How ChatGPT Serves 700M Users: An Inside Look at Large-Scale AI Inference

August 16, 2025

The ability of services like ChatGPT to handle 700 million weekly users, while a similar model is nearly impossible to run locally, isn't due to a single magic trick. Instead, it's a multi-layered solution combining immense capital investment, economies of scale, and a deep stack of sophisticated engineering optimizations.

The Power of Scale: Money and Utilization

The most straightforward factor is financial. Companies like OpenAI operate with tens of billions of dollars in funding, allowing them to build and operate data centers filled with thousands of high-end, data-center-grade GPUs (like NVIDIA's H100s). This is a scale of hardware that is simply inaccessible to individuals.

Beyond just owning the hardware, the key is utilization. A personal computer running an LLM sits idle most of the time, making the cost-per-query astronomical. A large-scale service, however, amortizes the cost of this expensive hardware over millions of users, running it at near-full capacity 24/7. This is a modern, distributed application of the classic time-sharing principle.

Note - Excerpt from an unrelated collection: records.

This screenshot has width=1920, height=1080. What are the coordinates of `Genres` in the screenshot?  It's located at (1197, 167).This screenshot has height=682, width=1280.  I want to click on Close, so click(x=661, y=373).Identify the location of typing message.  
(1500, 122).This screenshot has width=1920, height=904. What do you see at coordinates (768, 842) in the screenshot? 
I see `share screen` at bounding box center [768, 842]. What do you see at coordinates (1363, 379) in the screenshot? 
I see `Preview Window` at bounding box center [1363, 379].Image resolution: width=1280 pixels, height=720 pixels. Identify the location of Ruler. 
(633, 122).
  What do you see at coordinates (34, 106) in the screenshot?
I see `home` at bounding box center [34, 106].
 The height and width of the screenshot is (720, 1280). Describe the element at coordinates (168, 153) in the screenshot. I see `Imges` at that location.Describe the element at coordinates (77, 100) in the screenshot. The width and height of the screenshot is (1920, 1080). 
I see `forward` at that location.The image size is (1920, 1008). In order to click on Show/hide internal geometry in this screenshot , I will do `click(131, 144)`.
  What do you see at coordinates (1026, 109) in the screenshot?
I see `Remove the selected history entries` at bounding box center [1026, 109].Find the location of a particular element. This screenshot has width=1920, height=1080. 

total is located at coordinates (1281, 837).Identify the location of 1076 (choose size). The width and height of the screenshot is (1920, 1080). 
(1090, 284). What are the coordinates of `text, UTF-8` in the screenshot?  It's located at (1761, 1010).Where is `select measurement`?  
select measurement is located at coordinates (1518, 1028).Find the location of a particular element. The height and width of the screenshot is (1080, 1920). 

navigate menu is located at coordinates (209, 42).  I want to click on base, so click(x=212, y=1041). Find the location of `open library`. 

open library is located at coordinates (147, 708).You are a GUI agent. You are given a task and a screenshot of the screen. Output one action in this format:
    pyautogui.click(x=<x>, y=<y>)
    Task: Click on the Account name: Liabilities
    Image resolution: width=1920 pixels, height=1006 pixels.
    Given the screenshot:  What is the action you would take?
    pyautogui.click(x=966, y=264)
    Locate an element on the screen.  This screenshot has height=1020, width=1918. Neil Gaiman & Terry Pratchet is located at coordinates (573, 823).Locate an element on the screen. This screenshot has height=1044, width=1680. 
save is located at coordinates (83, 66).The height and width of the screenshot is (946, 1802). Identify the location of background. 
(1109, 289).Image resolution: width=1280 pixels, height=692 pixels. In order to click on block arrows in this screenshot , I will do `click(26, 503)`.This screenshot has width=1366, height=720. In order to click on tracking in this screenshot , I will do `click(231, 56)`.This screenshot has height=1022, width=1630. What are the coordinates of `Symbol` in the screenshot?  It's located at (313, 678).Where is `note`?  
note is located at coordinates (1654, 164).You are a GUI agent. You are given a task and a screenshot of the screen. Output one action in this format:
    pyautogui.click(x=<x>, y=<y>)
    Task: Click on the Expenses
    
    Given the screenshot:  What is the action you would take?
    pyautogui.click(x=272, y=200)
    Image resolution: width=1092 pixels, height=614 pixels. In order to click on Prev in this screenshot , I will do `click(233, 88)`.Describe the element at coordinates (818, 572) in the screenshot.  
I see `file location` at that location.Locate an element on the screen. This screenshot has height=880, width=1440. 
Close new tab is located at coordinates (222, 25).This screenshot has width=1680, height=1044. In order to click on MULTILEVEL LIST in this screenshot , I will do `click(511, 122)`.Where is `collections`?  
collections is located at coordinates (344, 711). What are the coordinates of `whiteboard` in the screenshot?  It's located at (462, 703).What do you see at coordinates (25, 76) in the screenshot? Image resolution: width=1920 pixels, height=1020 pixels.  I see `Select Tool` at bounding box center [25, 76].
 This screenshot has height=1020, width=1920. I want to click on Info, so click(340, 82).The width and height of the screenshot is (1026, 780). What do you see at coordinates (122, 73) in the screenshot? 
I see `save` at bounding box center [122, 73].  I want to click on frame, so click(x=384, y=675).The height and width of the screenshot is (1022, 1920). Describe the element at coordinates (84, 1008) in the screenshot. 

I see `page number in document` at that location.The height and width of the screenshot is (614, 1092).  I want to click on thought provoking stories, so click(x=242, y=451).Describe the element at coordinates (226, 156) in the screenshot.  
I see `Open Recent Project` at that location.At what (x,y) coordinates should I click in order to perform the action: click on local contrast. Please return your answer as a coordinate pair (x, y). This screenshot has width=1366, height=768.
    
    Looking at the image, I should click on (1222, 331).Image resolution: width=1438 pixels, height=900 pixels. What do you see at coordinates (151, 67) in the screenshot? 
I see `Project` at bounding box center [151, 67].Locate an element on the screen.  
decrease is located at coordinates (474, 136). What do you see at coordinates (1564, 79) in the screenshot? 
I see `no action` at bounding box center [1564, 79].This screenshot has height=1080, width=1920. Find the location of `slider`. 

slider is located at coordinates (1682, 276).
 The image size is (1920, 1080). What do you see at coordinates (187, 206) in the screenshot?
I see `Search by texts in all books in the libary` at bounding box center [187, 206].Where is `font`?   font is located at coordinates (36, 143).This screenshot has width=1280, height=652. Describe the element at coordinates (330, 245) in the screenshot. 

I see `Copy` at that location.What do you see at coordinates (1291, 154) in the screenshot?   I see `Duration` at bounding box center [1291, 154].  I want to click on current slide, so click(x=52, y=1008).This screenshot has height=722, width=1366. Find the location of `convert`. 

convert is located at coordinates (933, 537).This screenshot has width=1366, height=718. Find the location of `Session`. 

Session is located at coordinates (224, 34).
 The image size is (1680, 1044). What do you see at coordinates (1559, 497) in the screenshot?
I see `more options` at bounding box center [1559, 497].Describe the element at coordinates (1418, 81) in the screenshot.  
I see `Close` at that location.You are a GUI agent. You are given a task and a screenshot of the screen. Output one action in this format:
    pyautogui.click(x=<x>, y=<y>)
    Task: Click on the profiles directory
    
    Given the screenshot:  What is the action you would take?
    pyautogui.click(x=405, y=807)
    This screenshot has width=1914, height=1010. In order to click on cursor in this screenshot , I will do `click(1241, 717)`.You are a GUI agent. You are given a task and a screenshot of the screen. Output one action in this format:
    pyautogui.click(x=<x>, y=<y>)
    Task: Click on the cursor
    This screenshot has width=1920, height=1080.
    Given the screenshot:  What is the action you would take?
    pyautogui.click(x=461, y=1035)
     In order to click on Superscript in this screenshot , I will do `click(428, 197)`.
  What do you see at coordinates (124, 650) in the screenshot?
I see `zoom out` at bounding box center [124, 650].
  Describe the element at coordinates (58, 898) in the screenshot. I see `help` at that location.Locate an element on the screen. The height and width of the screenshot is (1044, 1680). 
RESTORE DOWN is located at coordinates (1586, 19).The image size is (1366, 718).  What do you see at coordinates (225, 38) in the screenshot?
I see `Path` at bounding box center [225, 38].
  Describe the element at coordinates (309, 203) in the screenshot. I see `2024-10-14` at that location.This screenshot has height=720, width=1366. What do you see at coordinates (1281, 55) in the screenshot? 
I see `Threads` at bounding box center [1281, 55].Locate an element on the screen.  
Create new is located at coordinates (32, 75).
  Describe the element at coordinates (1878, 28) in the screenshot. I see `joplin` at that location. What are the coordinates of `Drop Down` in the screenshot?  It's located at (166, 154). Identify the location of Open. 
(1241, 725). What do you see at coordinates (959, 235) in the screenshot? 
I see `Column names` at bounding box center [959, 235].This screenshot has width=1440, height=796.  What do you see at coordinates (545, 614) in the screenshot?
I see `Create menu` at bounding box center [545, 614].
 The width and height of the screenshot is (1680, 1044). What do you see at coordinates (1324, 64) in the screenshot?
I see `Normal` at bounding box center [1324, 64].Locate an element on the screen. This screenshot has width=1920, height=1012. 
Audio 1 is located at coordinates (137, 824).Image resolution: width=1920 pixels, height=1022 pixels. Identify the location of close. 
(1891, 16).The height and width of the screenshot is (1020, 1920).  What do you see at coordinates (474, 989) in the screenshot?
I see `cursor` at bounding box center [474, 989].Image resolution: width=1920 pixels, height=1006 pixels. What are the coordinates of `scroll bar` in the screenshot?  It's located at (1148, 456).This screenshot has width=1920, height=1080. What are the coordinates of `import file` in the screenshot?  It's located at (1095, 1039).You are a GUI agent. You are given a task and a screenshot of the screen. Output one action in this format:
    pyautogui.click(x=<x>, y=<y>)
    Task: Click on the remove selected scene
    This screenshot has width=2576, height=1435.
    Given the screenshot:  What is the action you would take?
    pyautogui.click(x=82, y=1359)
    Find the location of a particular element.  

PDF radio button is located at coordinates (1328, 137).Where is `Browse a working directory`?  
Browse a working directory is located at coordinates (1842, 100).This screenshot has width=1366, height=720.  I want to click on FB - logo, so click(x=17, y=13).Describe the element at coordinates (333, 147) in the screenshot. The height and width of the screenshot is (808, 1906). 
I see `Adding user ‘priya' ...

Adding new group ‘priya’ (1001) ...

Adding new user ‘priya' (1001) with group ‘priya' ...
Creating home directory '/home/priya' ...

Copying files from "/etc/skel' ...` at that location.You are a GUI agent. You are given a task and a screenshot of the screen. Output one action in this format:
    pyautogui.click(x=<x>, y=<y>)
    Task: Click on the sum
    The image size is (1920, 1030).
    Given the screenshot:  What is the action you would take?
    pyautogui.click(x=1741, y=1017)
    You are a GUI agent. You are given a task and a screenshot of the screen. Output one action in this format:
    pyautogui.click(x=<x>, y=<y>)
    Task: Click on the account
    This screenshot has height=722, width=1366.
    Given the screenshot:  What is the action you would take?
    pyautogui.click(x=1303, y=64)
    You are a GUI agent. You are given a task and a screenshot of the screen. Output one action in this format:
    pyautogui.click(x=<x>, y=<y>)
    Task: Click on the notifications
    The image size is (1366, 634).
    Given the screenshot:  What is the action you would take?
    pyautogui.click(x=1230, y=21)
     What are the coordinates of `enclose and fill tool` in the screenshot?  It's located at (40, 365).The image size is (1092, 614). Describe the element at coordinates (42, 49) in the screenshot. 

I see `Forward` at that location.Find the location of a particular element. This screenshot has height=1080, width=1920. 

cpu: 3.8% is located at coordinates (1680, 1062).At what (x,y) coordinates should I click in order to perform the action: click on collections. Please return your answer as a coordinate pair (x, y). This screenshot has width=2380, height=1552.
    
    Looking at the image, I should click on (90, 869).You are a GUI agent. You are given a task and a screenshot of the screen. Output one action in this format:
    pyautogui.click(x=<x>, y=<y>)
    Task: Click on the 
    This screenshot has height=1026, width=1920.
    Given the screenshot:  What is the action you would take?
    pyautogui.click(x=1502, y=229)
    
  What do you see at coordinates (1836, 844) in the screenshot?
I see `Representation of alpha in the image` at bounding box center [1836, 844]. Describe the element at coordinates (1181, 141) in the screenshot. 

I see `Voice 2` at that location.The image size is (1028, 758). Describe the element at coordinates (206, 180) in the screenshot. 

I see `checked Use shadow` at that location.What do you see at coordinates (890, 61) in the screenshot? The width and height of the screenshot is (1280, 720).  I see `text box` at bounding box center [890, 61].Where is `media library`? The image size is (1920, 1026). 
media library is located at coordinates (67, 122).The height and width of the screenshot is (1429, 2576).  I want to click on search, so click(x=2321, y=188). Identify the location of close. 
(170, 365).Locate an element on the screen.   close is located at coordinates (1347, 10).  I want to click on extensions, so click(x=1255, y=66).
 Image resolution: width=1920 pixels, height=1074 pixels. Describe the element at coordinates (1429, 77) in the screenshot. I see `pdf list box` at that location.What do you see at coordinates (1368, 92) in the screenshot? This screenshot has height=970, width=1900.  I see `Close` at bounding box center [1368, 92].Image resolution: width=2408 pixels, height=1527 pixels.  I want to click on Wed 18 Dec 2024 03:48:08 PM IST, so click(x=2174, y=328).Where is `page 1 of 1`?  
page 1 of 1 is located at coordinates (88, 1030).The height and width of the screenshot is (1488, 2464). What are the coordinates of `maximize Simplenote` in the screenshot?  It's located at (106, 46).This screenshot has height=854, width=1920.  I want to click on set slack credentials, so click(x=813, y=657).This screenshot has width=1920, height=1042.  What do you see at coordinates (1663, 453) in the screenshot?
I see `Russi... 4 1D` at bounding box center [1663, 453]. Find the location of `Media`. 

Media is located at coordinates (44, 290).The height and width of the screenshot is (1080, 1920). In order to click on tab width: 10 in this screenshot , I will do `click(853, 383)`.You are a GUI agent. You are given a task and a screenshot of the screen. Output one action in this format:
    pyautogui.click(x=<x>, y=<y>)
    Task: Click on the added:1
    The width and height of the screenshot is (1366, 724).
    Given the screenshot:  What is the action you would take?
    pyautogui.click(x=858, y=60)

The Core Technical Strategy: Batched Inference

The most significant technical advantage comes from batched inference. The primary bottleneck in LLM inference is not raw computation but memory bandwidth—the time it takes to move the model's weights from high-capacity VRAM to the GPU's fast on-chip cache.

Instead of processing one user query at a time (loading weights, computing, repeating), these systems group hundreds or thousands of requests into a single "batch." The necessary model weights are loaded from VRAM once, and the computation is then performed for all requests in the batch simultaneously. While this can slightly increase the latency for the very first token, it multiplies the overall throughput by orders of magnitude, drastically lowering the effective cost per query.

Advanced Optimization Techniques

Several other powerful optimizations are layered on top of batching to further enhance efficiency and speed:

  • Model Parallelism and Sharding: Today's largest models are too big to fit on a single GPU. They are strategically split, or "sharded," across many GPUs and even multiple servers. Techniques like tensor parallelism (splitting individual matrix operations), pipeline parallelism (assigning different model layers to different GPUs), and expert parallelism (for MoE models) are used to manage this distribution.
  • Quantization: This is a compression technique where the model's parameters (weights) are converted to lower-precision numerical formats (e.g., from 32-bit floating-point to 8-bit integers). This reduces the model's memory footprint and the amount of data that needs to be moved, directly speeding up inference.
  • Speculative Decoding: This clever method uses a much smaller, faster "draft" model to generate several potential future tokens. The large, powerful model then validates this sequence of tokens in a single parallel step. If the draft model's predictions are correct, multiple tokens can be generated for the cost of one, often resulting in a 2-4x speedup.
  • Mixture-of-Experts (MoE) Architecture: Many state-of-the-art models are MoEs. This means the model consists of many specialized sub-networks ("experts"), and for any given input token, only a small fraction of these experts are activated. This significantly reduces the amount of computation required compared to a dense model of equivalent size.
  • Efficient KV Cache Management: LLMs maintain a "KV cache" that stores the state of the ongoing conversation to avoid redundant computation. Systems like vLLM use advanced techniques like PagedAttention to manage this memory efficiently, preventing waste and allowing for higher batch sizes.

The Systems-Level View

Finally, all these techniques are supported by robust, large-scale systems engineering. This includes everything from custom hardware like Google's TPUs, high-speed interconnects like NVLink and InfiniBand that link GPUs, and sophisticated orchestration software like Kubernetes to manage the vast cluster. Intelligent load balancers route incoming requests to available compute resources, ensuring the entire system runs as efficiently as possible.